#### [Task instructions]
Two lines below mark the span: the one containing "How do I perform: Reload" and the one containing "Given: Click the ActionForex.com watermark". Set down both, plus every line between, exactly as they stand, and nothing else.

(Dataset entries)
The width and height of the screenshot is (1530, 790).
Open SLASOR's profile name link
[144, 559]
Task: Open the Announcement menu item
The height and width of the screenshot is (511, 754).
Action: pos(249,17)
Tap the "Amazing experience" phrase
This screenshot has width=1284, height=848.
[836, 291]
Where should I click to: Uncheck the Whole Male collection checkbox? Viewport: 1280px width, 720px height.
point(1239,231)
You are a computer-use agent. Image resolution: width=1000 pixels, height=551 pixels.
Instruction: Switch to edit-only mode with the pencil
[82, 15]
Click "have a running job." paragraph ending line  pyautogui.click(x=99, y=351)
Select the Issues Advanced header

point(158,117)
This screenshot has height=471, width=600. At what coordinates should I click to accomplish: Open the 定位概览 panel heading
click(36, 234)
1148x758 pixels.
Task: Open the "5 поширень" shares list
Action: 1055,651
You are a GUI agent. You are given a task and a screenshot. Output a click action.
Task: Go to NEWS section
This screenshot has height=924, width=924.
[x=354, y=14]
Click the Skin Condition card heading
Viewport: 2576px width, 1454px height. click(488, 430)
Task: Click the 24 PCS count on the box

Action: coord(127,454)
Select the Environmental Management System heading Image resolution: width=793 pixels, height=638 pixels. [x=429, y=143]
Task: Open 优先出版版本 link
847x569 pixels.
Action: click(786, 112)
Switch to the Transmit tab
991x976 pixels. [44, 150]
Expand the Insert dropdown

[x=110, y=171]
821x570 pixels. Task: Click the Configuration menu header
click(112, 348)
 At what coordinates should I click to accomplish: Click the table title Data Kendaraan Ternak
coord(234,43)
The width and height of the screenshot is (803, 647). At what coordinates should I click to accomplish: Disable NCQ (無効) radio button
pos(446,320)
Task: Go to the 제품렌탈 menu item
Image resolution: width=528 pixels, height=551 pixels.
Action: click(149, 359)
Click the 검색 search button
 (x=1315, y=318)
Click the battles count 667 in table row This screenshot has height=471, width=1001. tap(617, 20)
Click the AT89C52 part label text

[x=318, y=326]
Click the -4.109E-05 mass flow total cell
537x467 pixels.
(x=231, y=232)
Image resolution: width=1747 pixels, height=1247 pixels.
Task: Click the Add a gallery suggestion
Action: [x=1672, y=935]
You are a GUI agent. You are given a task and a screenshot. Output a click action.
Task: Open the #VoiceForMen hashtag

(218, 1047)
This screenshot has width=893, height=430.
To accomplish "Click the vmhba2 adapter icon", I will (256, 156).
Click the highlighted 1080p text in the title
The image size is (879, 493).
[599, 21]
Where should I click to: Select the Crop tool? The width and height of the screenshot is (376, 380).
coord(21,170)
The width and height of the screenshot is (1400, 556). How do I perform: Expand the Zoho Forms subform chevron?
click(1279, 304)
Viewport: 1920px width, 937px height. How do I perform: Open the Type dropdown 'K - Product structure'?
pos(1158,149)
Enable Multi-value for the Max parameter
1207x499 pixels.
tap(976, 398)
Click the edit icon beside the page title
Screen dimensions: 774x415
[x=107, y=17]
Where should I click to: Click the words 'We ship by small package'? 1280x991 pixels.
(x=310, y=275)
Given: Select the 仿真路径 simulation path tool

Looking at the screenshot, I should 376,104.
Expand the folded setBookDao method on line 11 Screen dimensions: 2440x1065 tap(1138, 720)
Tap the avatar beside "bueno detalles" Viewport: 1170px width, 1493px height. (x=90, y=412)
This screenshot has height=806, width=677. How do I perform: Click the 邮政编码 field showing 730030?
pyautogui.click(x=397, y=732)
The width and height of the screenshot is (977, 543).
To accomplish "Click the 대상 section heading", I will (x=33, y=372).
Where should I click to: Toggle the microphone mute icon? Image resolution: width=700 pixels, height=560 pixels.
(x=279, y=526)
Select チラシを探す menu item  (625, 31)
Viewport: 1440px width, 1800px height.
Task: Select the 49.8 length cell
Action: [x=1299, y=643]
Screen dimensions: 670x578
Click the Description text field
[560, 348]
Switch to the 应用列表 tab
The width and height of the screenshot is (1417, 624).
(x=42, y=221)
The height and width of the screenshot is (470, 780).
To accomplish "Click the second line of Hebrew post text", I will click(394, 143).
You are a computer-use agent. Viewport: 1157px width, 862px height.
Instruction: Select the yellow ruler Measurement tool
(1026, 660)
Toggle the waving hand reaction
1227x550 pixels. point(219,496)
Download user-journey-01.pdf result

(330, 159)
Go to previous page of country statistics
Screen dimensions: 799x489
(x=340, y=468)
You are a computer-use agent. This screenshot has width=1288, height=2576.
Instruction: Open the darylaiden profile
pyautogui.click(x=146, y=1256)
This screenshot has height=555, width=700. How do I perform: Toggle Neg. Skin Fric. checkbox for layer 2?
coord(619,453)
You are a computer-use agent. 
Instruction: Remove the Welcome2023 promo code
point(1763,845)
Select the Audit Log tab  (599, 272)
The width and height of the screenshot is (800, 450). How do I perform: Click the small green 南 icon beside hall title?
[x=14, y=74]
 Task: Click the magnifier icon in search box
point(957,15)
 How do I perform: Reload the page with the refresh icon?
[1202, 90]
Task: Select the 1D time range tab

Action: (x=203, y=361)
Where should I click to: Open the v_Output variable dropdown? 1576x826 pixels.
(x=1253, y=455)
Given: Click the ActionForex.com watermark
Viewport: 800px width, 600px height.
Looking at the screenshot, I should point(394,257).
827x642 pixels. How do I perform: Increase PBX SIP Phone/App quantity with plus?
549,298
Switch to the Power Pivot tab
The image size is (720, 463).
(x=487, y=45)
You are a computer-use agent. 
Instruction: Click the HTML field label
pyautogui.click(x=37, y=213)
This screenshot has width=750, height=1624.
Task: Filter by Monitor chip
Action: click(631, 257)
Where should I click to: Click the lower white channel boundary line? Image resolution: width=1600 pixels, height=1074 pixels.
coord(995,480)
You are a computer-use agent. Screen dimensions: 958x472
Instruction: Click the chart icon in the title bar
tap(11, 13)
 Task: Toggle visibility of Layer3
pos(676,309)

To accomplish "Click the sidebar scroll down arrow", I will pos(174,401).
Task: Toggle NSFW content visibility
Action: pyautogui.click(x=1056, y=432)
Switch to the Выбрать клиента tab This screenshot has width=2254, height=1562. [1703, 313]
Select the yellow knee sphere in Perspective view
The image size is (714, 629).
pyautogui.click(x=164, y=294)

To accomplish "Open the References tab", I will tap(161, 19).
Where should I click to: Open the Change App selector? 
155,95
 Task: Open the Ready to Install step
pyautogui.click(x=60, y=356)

#### [Result]
 How do I perform: Reload the page with the refresh icon?
[1202, 90]
Task: Select the 1D time range tab

Action: (x=203, y=361)
Where should I click to: Open the v_Output variable dropdown? 1576x826 pixels.
(x=1253, y=455)
Given: Click the ActionForex.com watermark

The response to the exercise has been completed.